Dataset records:
↓↓↓

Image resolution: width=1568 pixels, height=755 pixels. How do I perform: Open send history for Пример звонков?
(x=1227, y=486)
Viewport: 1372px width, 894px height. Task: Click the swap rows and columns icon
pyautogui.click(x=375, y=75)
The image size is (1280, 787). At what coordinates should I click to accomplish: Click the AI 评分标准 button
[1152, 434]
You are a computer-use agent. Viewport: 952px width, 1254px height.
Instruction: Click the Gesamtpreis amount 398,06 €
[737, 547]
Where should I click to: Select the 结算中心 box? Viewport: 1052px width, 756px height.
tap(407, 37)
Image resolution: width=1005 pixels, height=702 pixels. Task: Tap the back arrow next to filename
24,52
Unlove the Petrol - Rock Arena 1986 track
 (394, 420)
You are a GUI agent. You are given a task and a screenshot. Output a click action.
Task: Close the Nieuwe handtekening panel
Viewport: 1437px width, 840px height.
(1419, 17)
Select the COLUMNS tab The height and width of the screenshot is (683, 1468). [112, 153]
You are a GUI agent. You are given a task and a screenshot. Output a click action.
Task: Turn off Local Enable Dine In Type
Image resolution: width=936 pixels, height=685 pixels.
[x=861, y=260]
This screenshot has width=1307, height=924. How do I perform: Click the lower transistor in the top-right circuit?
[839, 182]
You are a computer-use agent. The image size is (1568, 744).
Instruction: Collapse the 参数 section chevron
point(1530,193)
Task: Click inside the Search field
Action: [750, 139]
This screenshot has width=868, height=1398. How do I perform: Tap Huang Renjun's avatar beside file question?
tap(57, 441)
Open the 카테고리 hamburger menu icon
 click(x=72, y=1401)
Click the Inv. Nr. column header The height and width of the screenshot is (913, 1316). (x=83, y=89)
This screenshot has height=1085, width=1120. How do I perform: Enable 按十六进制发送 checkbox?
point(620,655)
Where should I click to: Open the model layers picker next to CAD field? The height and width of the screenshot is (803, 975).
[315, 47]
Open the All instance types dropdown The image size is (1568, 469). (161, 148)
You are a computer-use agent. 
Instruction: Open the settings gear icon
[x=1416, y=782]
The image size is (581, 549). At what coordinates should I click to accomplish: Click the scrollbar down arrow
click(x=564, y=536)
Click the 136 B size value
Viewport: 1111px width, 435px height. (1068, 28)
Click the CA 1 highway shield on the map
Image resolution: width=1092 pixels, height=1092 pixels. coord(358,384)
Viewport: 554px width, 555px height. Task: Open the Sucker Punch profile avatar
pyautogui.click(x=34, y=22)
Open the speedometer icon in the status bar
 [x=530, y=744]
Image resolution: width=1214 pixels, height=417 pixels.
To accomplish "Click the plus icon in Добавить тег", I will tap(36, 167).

↑↑↑

_Work required_
Extract each line of the listing above that contains the word "agent". Only matches with the same capitalization count.

_Response below_
You are a computer-use agent. Viewport: 952px width, 1254px height.
You are a GUI agent. You are given a task and a screenshot. Output a click action.
You are a GUI agent. You are given a task and a screenshot. Output a click action.
You are a computer-use agent. The image size is (1568, 744).
You are a computer-use agent. 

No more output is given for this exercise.